Measuring Trust on Campus: Using the Faculty Job Satisfaction Survey to Improve a Key Element of Shared Governance

faculty shaking handsby Sara Polsky

The COVID-19 pandemic has made questions of trust between faculty and institutional leadership more urgent than ever, as the events of the last year have increased the distance, literally and figuratively, between faculty members and administrators.

COACHE’s Faculty Job Satisfaction Survey partners often use the survey—from pre-launch to sharing the survey results—to raise and address issues of trust on campus.

Asking Faculty About Trust

Academic administrators tend to think about trust on a practical level, as many of them told COACHE for a report we produced on five ingredients of effective academic governance. They see trust as a key element of shared governance and a result of clear expectations and transparency around the governance process.

Researchers Wayne K. Hoy and Megan Tschannen-Moran define trust as “an individual’s or group’s willingness to be vulnerable to another party based on the confidence that the latter party is benevolent, reliable, competent, honest, and open.” Researchers have also highlighted openness, competence, and reliability as characteristics of trusting relationships between faculty members and administrators. Where trust is absent from the workplace, employees are likely to be less engaged in their work and to experience more workplace stress. They may be less likely to stick with their jobs over the long-term.

From COACHE’s research on the ingredients of effective academic governance, we crafted five shared governance modules of the Faculty Job Satisfaction Survey. One section asks a series of questions about trust, seeking to evaluate faculty’s understanding of the institutional process for sharing their opinions, the clarity of faculty and administrator roles on campus, and the system for faculty-administration communication.

========================

#### Tasks to carry out
(a) In the article on faculty trust and shared governance, how many shared governance modules of the Faculty Job Satisfaction Survey did COACHE create?
(b) Write the next part of the article on faculty trust and shared governance, picking up after its final sentence.

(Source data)

========================

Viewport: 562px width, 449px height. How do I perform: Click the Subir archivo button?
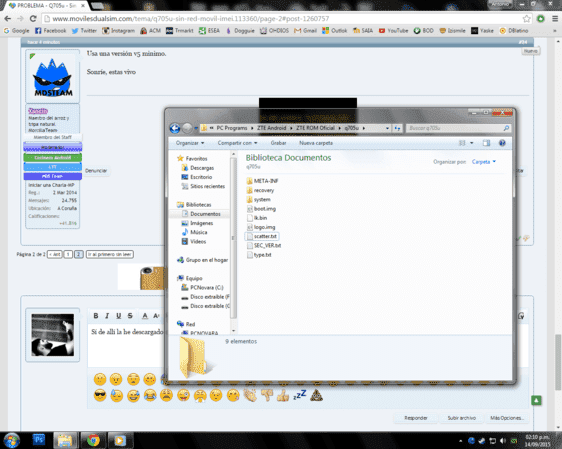(x=462, y=418)
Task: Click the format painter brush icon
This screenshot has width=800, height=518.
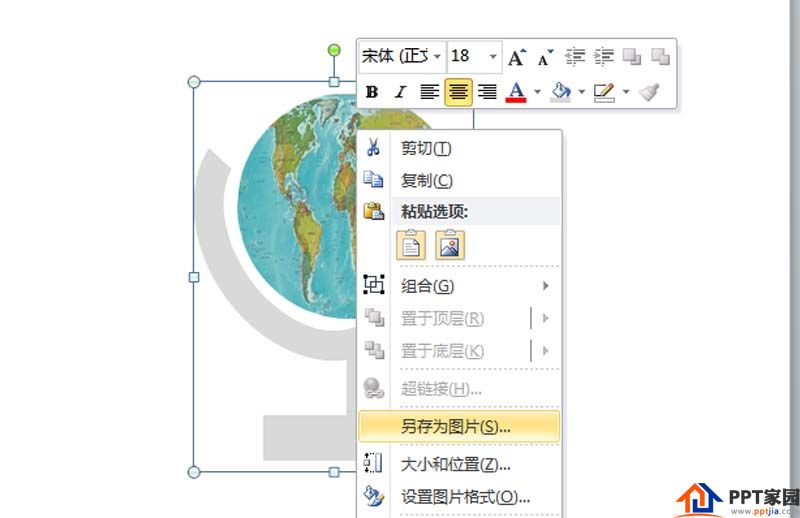Action: pyautogui.click(x=650, y=92)
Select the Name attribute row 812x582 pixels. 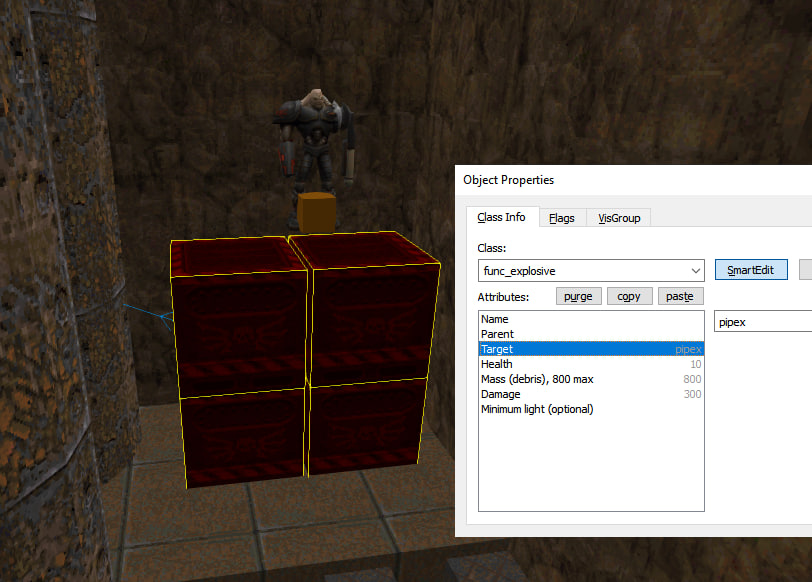tap(590, 319)
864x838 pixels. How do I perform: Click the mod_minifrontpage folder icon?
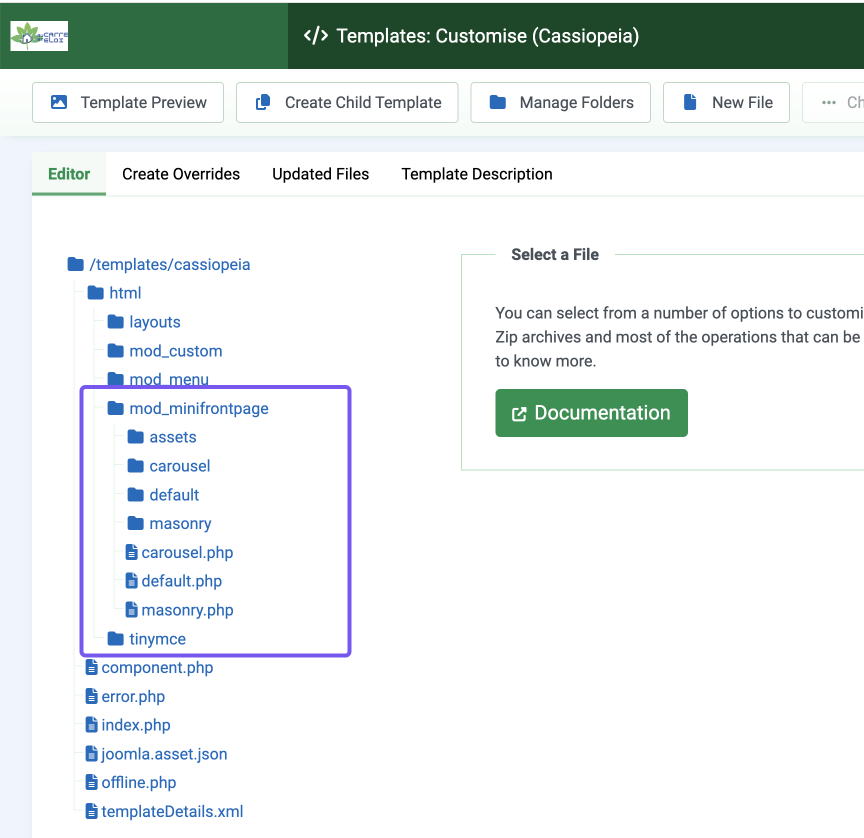[x=116, y=408]
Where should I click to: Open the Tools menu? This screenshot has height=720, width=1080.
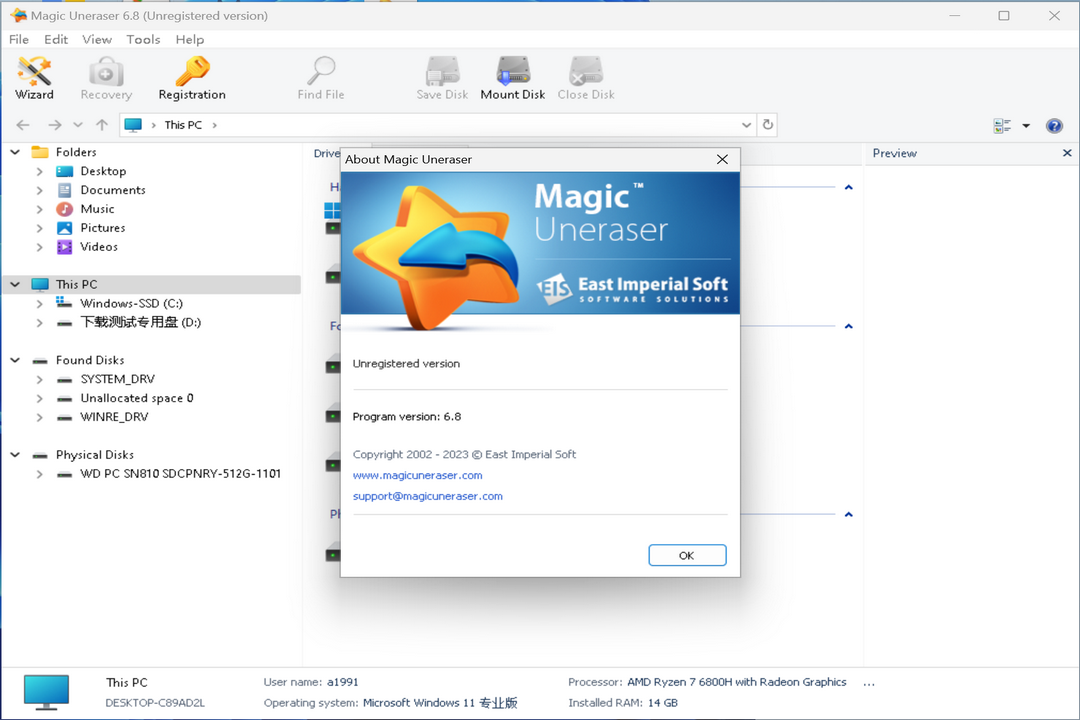(143, 39)
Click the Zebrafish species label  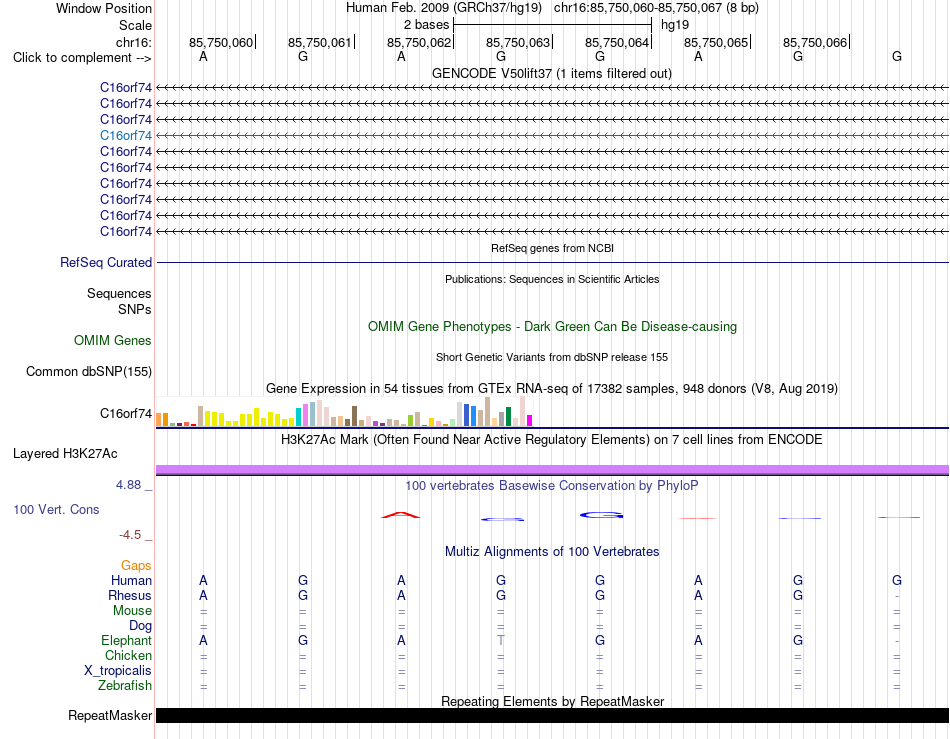(125, 685)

========================

#### Task-by-task results
(a) Five.

(b)
The aggregate COACHE survey results indicate that tenured faculty members feel a stronger sense of trust toward administrators at their institutions than pre-tenure faculty. In response to a survey question about faculty’s understanding of the process for expressing their opinions about institutional policies, 45.8 percent of tenured faculty said they agreed or strongly agreed that they understand that process, compared to 35 percent of pre-tenured faculty.

35% of pre-tenure and 45% of tenured faculty agree that they know how to share their opinions on institutional policies“To get at trust,” one provost said in interviews for the 2015 whitepaper, “you have to ask: what are people’s expectations going in?” Some institutions codify those expectations more concretely than others in union contracts or bylaws; institutions where expectations are more implicit may find themselves struggling with a lack of role clarity or confusion around who has the authority to make decisions. Because faculty members often stay at their institutions for many years, or even for their entire careers, breaches of trust can linger long past the incidents that caused them.

 

Using a Survey to Improve Trust on Campus

The choice to use an external, benchmarked survey rather than an internal one can be a step toward rebuilding campus trust, as faculty who might otherwise be worried to speak out are assured of the confidentiality of the data. When institutions partner with outside groups, those third parties can mitigate concerns about design and research methodology.

Institutions can also make decisions throughout the survey process that prioritize building or regenerating trust between administrators and faculty. At the University of Denver, administrators used the survey as the first test case for a data governance committee that included faculty members.

Administrators at Georgia State University chose not to receive the raw data from the Faculty Job Satisfaction Survey. “There has been some distrust between the faculty at Georgia State and the administration,” said Michael Galchinsky, Associate Provost for Institutional Effectiveness at GSU. “Because we knew that going in, we decided to take that step of not receiving the raw data in order to increase the trust.” The university disseminated the data it did receive to faculty through the institution’s learning management system and subsequently used the data as the foundation for a series of campus dialogues, all in service of regenerating trust.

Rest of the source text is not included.